## Task statement
Each line in the records below that has the word "field" should be copied.

(Stored items)

=-=-=-=-=

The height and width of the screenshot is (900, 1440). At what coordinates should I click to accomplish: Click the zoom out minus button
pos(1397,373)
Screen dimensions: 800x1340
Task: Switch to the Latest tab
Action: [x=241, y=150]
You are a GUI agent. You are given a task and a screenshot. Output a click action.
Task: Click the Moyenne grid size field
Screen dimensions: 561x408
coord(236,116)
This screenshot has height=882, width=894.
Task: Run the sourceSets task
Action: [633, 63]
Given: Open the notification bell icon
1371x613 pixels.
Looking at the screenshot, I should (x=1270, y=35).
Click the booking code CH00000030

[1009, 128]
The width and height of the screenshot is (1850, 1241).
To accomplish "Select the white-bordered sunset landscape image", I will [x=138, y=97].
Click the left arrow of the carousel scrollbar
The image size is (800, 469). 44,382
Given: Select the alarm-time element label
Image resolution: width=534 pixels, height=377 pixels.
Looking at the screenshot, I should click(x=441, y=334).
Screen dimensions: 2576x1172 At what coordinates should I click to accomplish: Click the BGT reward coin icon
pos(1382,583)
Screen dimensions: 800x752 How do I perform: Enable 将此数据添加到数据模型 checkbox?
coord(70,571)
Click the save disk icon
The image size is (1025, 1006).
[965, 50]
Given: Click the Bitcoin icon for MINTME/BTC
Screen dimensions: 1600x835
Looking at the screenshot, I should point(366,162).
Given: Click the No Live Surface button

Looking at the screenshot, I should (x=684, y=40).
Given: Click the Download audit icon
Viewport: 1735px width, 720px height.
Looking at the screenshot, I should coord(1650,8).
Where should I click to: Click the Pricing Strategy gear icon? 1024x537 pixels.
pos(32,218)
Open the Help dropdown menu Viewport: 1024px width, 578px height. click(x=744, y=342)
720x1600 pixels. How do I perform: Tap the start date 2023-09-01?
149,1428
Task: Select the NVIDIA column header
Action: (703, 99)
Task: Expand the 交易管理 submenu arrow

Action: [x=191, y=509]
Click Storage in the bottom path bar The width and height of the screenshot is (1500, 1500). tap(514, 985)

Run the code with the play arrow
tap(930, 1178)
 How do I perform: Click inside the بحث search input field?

=-=-=-=-=

## Task result
Task: Click the Moyenne grid size field
 How do I perform: Click inside the بحث search input field?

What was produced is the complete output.